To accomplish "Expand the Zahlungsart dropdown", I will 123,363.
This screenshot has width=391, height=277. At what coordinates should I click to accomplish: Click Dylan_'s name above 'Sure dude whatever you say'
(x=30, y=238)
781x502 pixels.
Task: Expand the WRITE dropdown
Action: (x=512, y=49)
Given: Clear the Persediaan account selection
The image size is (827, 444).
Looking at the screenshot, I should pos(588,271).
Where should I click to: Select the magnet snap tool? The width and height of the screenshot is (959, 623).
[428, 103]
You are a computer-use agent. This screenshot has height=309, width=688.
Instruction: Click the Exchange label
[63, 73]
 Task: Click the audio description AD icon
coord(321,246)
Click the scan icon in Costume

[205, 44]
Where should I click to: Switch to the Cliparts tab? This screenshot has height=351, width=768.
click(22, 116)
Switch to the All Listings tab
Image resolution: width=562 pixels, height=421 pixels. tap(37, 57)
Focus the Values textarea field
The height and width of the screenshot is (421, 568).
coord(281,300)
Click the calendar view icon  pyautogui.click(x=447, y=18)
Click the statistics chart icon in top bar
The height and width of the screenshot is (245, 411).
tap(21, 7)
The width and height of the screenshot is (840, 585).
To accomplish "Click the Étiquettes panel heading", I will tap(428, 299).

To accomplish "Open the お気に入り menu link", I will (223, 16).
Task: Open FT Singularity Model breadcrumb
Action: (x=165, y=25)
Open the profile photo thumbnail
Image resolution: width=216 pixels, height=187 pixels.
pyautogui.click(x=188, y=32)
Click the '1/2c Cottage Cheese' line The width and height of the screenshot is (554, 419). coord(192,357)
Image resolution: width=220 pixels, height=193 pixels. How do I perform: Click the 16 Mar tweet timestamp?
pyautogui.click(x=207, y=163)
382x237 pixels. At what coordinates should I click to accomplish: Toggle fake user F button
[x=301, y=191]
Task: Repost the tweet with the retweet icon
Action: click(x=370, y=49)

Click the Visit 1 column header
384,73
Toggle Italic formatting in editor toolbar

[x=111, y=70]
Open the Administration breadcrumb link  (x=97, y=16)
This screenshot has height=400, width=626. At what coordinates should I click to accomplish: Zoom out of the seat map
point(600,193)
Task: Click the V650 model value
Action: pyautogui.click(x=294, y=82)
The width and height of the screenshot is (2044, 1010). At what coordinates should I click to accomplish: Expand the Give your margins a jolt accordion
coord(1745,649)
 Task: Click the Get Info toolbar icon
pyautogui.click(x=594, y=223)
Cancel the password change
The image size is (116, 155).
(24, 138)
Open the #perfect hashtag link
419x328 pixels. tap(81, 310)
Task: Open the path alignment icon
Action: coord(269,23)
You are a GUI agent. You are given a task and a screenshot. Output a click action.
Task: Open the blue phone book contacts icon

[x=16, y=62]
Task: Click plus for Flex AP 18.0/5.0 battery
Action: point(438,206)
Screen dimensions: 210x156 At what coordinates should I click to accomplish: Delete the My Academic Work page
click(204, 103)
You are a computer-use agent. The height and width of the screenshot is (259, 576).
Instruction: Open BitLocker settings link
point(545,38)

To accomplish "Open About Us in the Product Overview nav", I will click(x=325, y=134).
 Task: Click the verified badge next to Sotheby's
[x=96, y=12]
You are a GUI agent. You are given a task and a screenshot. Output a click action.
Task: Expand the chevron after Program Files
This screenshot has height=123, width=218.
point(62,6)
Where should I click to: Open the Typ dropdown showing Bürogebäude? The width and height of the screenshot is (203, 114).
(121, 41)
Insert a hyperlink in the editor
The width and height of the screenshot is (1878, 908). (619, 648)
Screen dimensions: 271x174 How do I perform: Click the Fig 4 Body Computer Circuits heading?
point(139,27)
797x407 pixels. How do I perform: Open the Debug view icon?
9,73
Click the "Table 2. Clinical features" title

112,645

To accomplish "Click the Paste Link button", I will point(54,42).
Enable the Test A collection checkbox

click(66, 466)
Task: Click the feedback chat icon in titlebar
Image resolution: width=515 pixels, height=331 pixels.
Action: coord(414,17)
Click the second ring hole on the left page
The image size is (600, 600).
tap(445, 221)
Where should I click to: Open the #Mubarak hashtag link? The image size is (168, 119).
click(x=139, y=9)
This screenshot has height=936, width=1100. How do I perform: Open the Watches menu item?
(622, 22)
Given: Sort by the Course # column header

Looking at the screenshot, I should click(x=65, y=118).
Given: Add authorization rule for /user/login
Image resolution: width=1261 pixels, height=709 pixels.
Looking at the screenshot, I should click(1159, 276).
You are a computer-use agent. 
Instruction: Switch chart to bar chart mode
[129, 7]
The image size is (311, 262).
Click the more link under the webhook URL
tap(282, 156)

BRIEF: Convert the records into a JSON list of strings, one string per line. Start with the line that contains "Given: Clear the Persediaan account selection" and go on through the line that contains "pyautogui.click(x=188, y=32)", including both of those lines and leaving out blank lines.

TASK RESULT:
[
  "Given: Clear the Persediaan account selection",
  "The image size is (827, 444).",
  "Looking at the screenshot, I should pos(588,271).",
  "Where should I click to: Select the magnet snap tool? The width and height of the screenshot is (959, 623).",
  "[428, 103]",
  "You are a computer-use agent. This screenshot has height=309, width=688.",
  "Instruction: Click the Exchange label",
  "[63, 73]",
  " Task: Click the audio description AD icon",
  "coord(321,246)",
  "Click the scan icon in Costume",
  "[205, 44]",
  "Where should I click to: Switch to the Cliparts tab? This screenshot has height=351, width=768.",
  "click(22, 116)",
  "Switch to the All Listings tab",
  "Image resolution: width=562 pixels, height=421 pixels. tap(37, 57)",
  "Focus the Values textarea field",
  "The height and width of the screenshot is (421, 568).",
  "coord(281,300)",
  "Click the calendar view icon  pyautogui.click(x=447, y=18)",
  "Click the statistics chart icon in top bar",
  "The height and width of the screenshot is (245, 411).",
  "tap(21, 7)",
  "The width and height of the screenshot is (840, 585).",
  "To accomplish \"Click the Étiquettes panel heading\", I will tap(428, 299).",
  "To accomplish \"Open the お気に入り menu link\", I will (223, 16).",
  "Task: Open FT Singularity Model breadcrumb",
  "Action: (x=165, y=25)",
  "Open the profile photo thumbnail",
  "Image resolution: width=216 pixels, height=187 pixels.",
  "pyautogui.click(x=188, y=32)"
]